• SOURCE EXTRACT
──────

IGN Sports: Did you really write the whole book in longhand?

 

Edge: I did, I wrote it longhand. [laughs] I did it while I was off with the neck injury. I had a year with nothing to do and physically at first, I really couldn't do anything at all. I was sleeping sitting up on my couch with the neck collar on, and my mind was going 120 miles per hour, but my body couldn't do anything. So I had always kept a journal of everything that has happened throughout my career, and I just took them all, there are about six or seven journals, and I started going through them. I started calling all of my childhood buddies and my mom and my family and getting them to remind me of things that we did. I started writing it all down in this one big journal, thinking I was just going to keep it for one day when I have kids and grandkids so they could see what I went through. From there, I started doing a column on the WWE Web site and some of the people from the office read it and thought it was pretty entertaining, pretty funny. They asked me if I would like to do a book and I told them I would love to as long as I got to write it. So I sent in like 20 chapters to them right away because the book was pretty much already written. All I had to do was add on the end about how I came back from my injury.

 

IGN Sports: I remember one of the first times I went backstage at a WWE event. I didn't know you yet, but you were the first guy I saw and you were sitting in the arena reading a book. Now, I didn't expect you to be drinking blood with Gangrel in some dark room, but I also didn't expect to walk back there and see anybody reading. Do you see your book and Mick's books as breaking some of these stereotypes people may have about not only the characters they see on TV, but the men who portray them?

──────

(Saved entries)
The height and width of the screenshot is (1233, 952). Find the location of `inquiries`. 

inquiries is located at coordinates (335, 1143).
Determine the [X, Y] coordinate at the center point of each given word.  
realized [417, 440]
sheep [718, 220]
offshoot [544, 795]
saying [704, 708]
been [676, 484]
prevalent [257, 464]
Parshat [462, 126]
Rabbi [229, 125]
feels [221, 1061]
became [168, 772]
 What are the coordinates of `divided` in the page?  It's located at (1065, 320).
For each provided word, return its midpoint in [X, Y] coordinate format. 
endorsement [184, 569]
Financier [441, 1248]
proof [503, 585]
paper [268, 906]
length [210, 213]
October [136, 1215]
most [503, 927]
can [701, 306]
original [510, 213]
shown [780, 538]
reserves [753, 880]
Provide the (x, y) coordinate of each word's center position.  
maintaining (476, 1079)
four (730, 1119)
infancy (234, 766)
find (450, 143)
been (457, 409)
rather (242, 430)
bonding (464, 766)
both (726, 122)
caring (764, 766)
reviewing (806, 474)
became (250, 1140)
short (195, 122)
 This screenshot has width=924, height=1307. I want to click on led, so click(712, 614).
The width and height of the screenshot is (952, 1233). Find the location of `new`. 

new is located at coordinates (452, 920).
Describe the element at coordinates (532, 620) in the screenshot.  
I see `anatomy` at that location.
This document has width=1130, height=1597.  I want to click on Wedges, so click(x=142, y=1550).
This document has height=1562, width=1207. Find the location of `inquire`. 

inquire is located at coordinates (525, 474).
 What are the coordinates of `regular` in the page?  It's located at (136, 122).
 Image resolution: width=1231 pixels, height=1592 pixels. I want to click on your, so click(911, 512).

──────

• ACTIONS TO TAKE
#1 Answer these questions about the interview with Edge:
(a) How many journals does Edge say he had kept?
(b) Where did Edge start writing a column?
(c) What was Edge doing when the interviewer first saw him backstage?
#2 Resume the interview with Edge after its last sentence.
These lines are separate from the interview with Edge.

• OUTPUTS IN ORDER
#1
(a) About six or seven.
(b) On the WWE Web site.
(c) Sitting in the arena reading a book.

#2
Edge: I love to read, so it's a natural for me to try to write. I think it does help break those stereotypes, or at least I hope so. I think if Mick hadn't written his books, there wouldn't have been an opportunity for me to write mine, so I think Mick definitely opened some doors in that respect. I just hope that when people read it, they get a chuckle and realize that we aren't all growling Neanderthals. We can actually speak, put sentences together, and have some intelligent stuff going on in there. I just hope people have a fun time reading it. If I can give the readers a few laughs, then I accomplished my goal. And to see my name on the spine of a book, to see Adam Copeland on that spine, I always thought it would be cool, I just never thought it would actually happen. To see my real name on there is really important to me.

 

IGN Sports: In the book you say how you loved heavy metal and comic books. Is being a wrestler the perfect blend between Gene Simmons and Spider-Man?

 

Edge: I think it was pretty obvious from the get-go that with those as my main interests I was going to fall into something like this. [laughs] Yeah, it was Kiss and comic books. I loved Spidey, Incredible Hulk, and Thor…those were my guys. I think it was a natural progression to when I first saw Hulk Hogan and went "Wow!" Kiss and those guys looked cool, but they didn't look big like real-life super heroes. Hulk Hogan looked like the Incredible Hulk, but he was real. That is what hooked me. Here is this big, blonde, blue-eyed, huge, massive, larger-than-life character, but he was real and I could go to Maple Leaf Gardens and see him every month. You never know what's going to hook you, but once I saw Hogan, I was sold. This is what I was going to do.

 

IGN Sports: You exposed so much about yourself and your life in the book. Was there anything out of bounds as far as you were concerned that you didn't want to write about?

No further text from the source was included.